Although the general testimony was that the students had gained more from the contact than the immigrants had, I know how immeasurably much it means to these strangers to have leaning up against their own lonely souls men of culture, and sweet, clean breath, and brotherly heart.
It is this idealism in our college youth which is so precious an asset that to lose it would mean bankruptcy to our educational institutions.
Although the Herr Director did not tell me, I knew that this excursion into the universities of the East had been a success; for thus far he seemed to have enjoyed everything; at least he did not complain about anything. He seemed in an especially happy mood when we were talking it over in the home of one of the presidents, whose guests we had become. “Yes, I like your colleges very much, and if I should want my boy to have four years of more or less organized happiness, I would send him to an American college. He would have a good time, I think his morals would be safe,” and he added with a smile, “his intellect would be safe also.”
VIII
The Russian Soul and the American Spirit
NEW YORK is geographically misplaced for such a purpose as mine. It ought to lie somewhere west of Niagara Falls, so that one might be able to take strangers to that wonderful cataract without their having previously exhausted all the emotions which they are capable of expressing.
The day journey between New York and Buffalo is never commonplace, especially when it furnishes such euphonious names as Susquehanna, Wilkes Barre, Mauch Chunk, etc. From the hilltops we had glimpses of great valleys below, valleys which are mined and furrowed and channelled by a great industrial host whose crowded dwellings resemble the hives of bees and are as monotonously alike.
I could make these glimpses interesting enough, for I could tell by the shape of the church steeples and by the style of cross which crowned them, what faiths were there contending with each other. With equal certainty, and by the same signs, I knew the nationality of the people who worked there, and had faith enough to build steeples in the shadow of mine shafts and coal breakers. It was an atmosphere tense from the labor of seven unbroken days, and heavy from noxious gases in which trees languish and die, fish perish in the murky rivers, birds fear to nest, and man alone, immigrant man, lives and works and worships.

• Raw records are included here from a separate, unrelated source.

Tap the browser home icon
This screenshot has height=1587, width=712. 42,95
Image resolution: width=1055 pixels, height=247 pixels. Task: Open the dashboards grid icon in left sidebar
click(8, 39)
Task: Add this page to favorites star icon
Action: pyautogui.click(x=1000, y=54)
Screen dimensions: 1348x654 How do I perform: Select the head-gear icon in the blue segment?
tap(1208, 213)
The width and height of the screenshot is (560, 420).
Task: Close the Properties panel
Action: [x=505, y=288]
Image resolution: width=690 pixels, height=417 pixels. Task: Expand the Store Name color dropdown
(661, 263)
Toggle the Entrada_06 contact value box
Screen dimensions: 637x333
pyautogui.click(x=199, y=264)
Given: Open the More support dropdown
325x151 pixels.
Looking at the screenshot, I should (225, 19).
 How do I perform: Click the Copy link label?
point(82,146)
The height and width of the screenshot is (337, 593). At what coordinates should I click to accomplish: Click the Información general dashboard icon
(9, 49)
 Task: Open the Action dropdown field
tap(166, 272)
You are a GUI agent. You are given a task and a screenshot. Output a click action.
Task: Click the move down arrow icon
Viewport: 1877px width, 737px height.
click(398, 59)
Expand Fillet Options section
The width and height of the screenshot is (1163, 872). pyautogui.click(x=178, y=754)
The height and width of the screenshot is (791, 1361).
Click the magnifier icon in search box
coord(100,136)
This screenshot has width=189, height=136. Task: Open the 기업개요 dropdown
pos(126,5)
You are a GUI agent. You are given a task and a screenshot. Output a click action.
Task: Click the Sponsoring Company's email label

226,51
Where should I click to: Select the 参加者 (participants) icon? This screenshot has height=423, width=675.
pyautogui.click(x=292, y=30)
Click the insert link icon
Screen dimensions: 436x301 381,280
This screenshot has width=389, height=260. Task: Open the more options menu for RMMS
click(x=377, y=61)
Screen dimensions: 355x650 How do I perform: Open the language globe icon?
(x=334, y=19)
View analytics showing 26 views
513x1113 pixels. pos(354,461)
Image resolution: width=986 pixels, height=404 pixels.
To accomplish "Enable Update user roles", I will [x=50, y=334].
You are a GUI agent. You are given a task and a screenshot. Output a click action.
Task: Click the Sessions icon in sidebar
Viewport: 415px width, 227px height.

The Herr Director, like all Germans, has a natural contempt for the Slavs, and when I proposed that before we visited Niagara Falls we should see some of the Slavic settlements, he demurred; but when the Frau Directorin added her plea to mine, he reluctantly yielded. I was able to promise them an interesting meeting with an idealistic, young Russian priest, who had voluntarily taken a mission among these miners. He was earnestly striving to guard their souls, and also that which seems quite as precious to their church, their Russian nationality.